[FLINK-12610] [table-planner-blink] Introduce planner rules about aggregate #8527

godfreyhe · 2019-05-24T05:55:59Z

What is the purpose of the change

Introduce planner rules about aggregate

Brief change log

AggregateReduceGroupingRule, that reduces unless grouping columns
PruneAggregateCallRule, that removes unreferenced AggregateCall from Aggregate
FlinkAggregateRemoveRule, that is copied from Calcite's AggregateRemoveRule, and supports SUM, MIN, MAX, AUXILIARY_GROUP functions in non-empty group aggregate
FlinkAggregateJoinTransposeRule, that is copied from Calcite's AggregateJoinTransposeRule, and supports Left/Right outer join and aggregate with AUXILIARY_GROUP

Verifying this change

This change added tests and can be verified as follows:

Added rule tests that validate the logical plan after the added rules are applied
Added integration tests that validate the execution result the added rules are applied

Does this pull request potentially affect one of the following parts:

Dependencies (does it add or upgrade a dependency): (yes / no)
The public API, i.e., is any changed class annotated with @Public(Evolving): (yes / no)
The serializers: (yes / no / don't know)
The runtime per-record code paths (performance sensitive): (yes / no / don't know)
Anything that affects deployment or recovery: JobManager (and its components), Checkpointing, Yarn/Mesos, ZooKeeper: (yes / no / don't know)
The S3 file system connector: (yes / no / don't know)

Documentation

Does this pull request introduce a new feature? (yes / no)
If yes, how is the feature documented? (not applicable / docs / JavaDocs / not documented)

flinkbot · 2019-05-24T05:56:11Z

Thanks a lot for your contribution to the Apache Flink project. I'm the @flinkbot. I help the community
to review your pull request. We will use this comment to track the progress of the review.

Review Progress

❓ 1. The [description] looks good.
❓ 2. There is [consensus] that the contribution should go into to Flink.
❓ 3. Needs [attention] from.
❓ 4. The change fits into the overall [architecture].
❓ 5. Overall code [quality] is good.

Please see the Pull Request Review Guide for a full explanation of the review process.

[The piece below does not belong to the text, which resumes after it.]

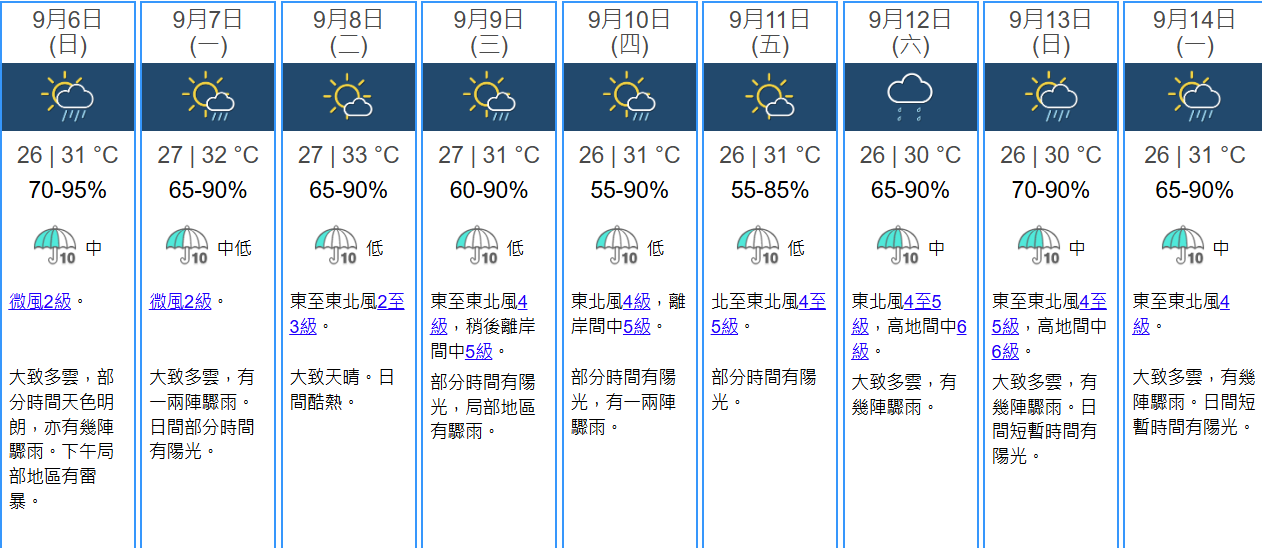Click the rain probability umbrella for Sept 7
This screenshot has width=1262, height=548.
187,245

The Bot is tracking the review progress through labels. Labels are applied according to the order of the review items. For consensus, approval by a Flink committer of PMC member is required

Bot commands

The @flinkbot bot supports the following commands:

@flinkbot approve description to approve one or more aspects (aspects: description, consensus, architecture and quality)
@flinkbot approve all to approve all aspects
@flinkbot approve-until architecture to approve everything until architecture
@flinkbot attention @username1 [@username2 ..] to require somebody's attention
@flinkbot disapprove architecture to remove an approval you gave earlier

KurtYoung · 2019-05-27T02:39:46Z

...er-blink/src/main/java/org/apache/flink/table/plan/rules/logical/AggregateCalcMergeRule.java

+ * on top of a {@link org.apache.calcite.rel.core.Calc} and if possible
+ * aggregate through the calc or removes the calc.
+ *
+ * <p>This is only possible when no condition in calc and the grouping expressions and arguments to


If you can't merge condition, why not change the rule match pattern to aggregate on project?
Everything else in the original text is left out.